Brief: Rewrite the records from the line with "will [72, 1388]." up to and including the line with "Click the compiler", putting "previous media button" in place of "next media button" and leaving everything else unchanged.

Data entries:
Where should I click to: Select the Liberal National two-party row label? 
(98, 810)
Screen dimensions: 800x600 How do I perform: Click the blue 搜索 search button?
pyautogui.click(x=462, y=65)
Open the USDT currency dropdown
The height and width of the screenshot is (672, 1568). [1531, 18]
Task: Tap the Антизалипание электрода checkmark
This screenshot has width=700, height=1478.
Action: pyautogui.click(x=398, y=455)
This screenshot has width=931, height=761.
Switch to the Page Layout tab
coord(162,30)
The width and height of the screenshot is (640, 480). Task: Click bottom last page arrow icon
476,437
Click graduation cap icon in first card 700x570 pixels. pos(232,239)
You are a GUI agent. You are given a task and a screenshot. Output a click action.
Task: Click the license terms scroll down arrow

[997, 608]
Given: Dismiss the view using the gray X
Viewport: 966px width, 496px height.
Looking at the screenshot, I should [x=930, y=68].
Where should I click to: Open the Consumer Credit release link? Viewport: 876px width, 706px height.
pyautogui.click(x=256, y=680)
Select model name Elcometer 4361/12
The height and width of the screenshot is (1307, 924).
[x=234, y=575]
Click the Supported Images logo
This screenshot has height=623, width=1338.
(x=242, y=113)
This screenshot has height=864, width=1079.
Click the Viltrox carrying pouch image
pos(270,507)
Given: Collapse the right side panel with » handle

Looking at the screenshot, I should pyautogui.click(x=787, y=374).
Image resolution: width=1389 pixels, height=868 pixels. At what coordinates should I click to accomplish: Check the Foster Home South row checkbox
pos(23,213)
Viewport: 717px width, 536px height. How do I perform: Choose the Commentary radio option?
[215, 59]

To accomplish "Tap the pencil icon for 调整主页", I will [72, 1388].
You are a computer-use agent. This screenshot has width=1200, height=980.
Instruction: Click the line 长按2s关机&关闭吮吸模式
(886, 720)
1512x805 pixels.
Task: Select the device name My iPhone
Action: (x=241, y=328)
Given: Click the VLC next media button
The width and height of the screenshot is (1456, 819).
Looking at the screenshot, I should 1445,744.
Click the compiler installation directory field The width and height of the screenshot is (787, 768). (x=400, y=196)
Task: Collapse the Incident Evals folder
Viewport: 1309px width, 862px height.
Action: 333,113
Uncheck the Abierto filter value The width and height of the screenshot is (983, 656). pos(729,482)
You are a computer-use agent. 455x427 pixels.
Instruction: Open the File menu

The answer:
To accomplish "Tap the pencil icon for 调整主页", I will [72, 1388].
You are a computer-use agent. This screenshot has width=1200, height=980.
Instruction: Click the line 长按2s关机&关闭吮吸模式
(886, 720)
1512x805 pixels.
Task: Select the device name My iPhone
Action: (x=241, y=328)
Given: Click the VLC previous media button
The width and height of the screenshot is (1456, 819).
Looking at the screenshot, I should 1445,744.
Click the compiler installation directory field The width and height of the screenshot is (787, 768). (x=400, y=196)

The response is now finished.